The Steelers are the best team in the NFL (yes, even better than you, New England)
Rise, Pittsburgh.
After a sloppy, if still effective start, the Pittsburgh Steelers are back at full strength (or as full of strength as any NFL team can ever be) and playing the best football of any team in the league. Ben Roethlisberger is the runaway MVP favorite (it's early, of course, but he's never won the award in his 13 seasons). Other than that anomalous look-ahead loss in Philly, the defense has given up exactly one first-half touchdown and hasn't allowed more than 16 points in a game. Antonio Brown has lived up to the immense hype, showing why he was the No. 1 pick in most fantasy drafts over the summer. And with the one-year suspension to receiver Martavis Bryant, Sammie Coates has stepped seamlessly into his role, giving Big Ben the second receiving target that makes the Pittsburgh offense deadly.
In short, the Pittsburgh Steelers are 4-1 in an uncharacteristically weak AFC North and seem poised to make another deep run into the playoffs, all while the eyes of the NFL are on New England and debating how good this Pats team is and whether Tom Brady can win an MVP award in a 12-game season (he can't, unless the rest of the NFL's offensive stars come down with a nasty came of Romo-itis). But here's the kicker to it all: Roethlisberger, for as great as he's been, has been secondary to the turnaround, at least according to the numbers.
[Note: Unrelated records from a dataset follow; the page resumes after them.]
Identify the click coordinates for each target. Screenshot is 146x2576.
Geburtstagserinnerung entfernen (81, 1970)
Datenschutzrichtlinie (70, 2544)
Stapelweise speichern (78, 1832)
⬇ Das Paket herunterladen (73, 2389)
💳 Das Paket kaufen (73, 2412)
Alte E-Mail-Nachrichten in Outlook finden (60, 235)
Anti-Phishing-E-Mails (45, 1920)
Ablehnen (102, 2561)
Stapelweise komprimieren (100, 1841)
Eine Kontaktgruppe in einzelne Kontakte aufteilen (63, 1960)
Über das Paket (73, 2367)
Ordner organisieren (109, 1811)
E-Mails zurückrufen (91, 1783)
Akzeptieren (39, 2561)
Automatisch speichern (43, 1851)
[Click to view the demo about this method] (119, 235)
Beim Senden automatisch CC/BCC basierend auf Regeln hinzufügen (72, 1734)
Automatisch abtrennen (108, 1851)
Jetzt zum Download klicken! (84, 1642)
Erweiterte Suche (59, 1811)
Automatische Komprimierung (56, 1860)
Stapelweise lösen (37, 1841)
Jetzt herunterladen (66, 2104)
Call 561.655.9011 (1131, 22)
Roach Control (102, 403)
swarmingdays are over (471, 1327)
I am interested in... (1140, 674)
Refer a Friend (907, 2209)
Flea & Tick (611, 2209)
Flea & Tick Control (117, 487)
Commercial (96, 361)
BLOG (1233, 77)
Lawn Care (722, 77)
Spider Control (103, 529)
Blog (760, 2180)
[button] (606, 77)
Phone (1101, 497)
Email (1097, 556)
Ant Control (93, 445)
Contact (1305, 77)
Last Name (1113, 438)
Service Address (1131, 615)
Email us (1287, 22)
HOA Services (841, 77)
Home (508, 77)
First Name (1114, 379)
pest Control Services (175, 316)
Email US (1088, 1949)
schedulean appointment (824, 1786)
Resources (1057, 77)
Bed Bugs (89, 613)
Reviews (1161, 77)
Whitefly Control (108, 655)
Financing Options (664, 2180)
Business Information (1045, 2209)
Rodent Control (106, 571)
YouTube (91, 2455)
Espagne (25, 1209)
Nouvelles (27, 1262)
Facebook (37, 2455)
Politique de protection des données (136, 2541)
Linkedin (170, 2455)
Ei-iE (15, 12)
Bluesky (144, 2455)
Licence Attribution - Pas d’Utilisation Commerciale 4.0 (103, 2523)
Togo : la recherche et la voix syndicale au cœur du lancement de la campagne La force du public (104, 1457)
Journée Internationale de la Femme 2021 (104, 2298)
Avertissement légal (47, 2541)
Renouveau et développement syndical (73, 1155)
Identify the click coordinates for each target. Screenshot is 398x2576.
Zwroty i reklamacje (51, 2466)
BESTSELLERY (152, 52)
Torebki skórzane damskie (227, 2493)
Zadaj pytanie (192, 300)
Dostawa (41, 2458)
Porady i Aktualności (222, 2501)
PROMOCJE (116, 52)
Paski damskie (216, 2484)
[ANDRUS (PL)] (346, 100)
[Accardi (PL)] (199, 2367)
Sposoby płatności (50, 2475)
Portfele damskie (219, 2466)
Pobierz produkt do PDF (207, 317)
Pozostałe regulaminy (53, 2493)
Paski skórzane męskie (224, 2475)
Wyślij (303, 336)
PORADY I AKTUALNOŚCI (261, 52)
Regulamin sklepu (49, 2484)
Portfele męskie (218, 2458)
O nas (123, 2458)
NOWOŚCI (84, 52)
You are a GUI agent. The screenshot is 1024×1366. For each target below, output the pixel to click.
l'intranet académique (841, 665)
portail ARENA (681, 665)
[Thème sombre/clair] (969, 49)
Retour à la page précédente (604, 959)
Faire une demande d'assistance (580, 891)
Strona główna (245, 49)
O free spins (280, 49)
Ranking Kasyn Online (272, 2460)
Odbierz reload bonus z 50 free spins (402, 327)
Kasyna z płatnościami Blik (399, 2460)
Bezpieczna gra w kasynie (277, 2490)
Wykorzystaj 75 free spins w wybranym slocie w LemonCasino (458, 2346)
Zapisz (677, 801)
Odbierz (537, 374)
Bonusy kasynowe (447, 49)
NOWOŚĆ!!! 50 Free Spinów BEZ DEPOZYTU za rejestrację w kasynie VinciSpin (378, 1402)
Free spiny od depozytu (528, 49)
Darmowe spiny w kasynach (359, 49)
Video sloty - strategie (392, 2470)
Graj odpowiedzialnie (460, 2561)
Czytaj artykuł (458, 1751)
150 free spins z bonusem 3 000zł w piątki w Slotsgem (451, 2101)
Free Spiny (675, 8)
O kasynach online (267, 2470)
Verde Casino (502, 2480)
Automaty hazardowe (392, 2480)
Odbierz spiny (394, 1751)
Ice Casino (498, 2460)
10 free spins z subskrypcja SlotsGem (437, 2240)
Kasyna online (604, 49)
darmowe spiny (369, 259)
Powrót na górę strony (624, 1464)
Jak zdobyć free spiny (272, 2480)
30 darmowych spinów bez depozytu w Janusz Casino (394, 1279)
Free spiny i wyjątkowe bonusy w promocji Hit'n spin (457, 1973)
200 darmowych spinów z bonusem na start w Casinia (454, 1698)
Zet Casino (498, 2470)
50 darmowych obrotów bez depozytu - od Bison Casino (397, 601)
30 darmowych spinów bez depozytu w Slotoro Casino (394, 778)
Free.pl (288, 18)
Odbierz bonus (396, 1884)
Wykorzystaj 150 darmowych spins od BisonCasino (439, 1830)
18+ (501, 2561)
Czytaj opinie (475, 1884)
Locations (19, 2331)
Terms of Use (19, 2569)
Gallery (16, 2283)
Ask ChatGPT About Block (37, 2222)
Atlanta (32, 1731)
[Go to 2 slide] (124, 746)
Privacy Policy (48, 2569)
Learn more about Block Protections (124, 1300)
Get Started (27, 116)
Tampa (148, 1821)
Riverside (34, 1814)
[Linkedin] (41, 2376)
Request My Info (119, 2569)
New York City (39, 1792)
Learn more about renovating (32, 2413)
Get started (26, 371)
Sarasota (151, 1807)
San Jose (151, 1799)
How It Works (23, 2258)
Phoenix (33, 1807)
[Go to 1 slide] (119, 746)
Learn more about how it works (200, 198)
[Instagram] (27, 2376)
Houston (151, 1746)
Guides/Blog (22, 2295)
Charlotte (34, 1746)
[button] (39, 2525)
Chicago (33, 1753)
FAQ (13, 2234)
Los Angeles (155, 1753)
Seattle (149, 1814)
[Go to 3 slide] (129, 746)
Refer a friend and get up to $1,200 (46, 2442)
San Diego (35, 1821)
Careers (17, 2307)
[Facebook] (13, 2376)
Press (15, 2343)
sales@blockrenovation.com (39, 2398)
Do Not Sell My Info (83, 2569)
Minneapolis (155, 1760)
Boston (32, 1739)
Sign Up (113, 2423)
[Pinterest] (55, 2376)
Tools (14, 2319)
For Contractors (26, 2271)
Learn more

Pittsburgh was fine in its first three games (going 2-1 with that blowout loss to Philadelphia besmirching their September). But then Le'Veon Bell, the Steelers running back considered one of the most talented in the league, returned from a three-game suspension after missing a league-mandated drug test and his presence has completely transformed the Pittsburgh offense.
This is from NFL research and there's no better way to show the discrepancy in Roethlisberger's number than listing them side-by-side:
Just for fun, here's what happens if you extrapolate Ben's numbers from those last two games over a 16-game season: 5,440 yards, 72 touchdowns and a Lombardi Trophy in a pear tree. Impossible to keep up but impressive nonetheless. Is it too much to say this came from Bell?
Part of it did, for sure. It's not as if Pittsburgh faced Cleveland and Jacksonville when Bell returned. The Steelers instead played two teams that finished last season with 10 or more wins (the Chiefs and Jets). Bell finished with 210 yards for a 5.5 ypc and caught 14 balls out of the backfield combined, all while keeping his touches relatively low (cough, Ezekiel Elliott, cough).
It doesn't take Jon Gruden breaking down "Spider 2 Y Banana" to draw conclusions about this: DeAngelo Williams, Bell's backup who was fine in his stead, was able to get yards because the defense was more focused on shutting down the passing attack. Now, with Bell in the backfield, opponents won't have that luxury. Throw in Brown and Coates and that's an offense you'd take over Brady and Martellus Bennett/Rob Gronkowski every time. (The two teams play a week from Sunday in case anyone wanted a referendum on it. That's probably the game of the year through the first half of the season.)
(Getty Images)
Not to say the Steelers will win that game, or even be favorites or the best team come January. Tom Brady is going to keep playing like he found the Fountain of Youth while sunbathing in Italy during his suspension. The Vikings, though possessing all the hallmarks of an oasis in the tundra (great defense, offense that is ripe to be exposed), should be up there too. Throw in a half-dozen teams that will catch a heater and enter the NFL playoffs with a chance to win that 11-game crapshoot.
But there's just something about Pittsburgh, with a healthy (full) roster, a quarterback in the midst of his best season in years, a coach with playoff success and a wide-open NFL that has to get you thinking about the Terrible Towels invading Houston on the first Sunday in February.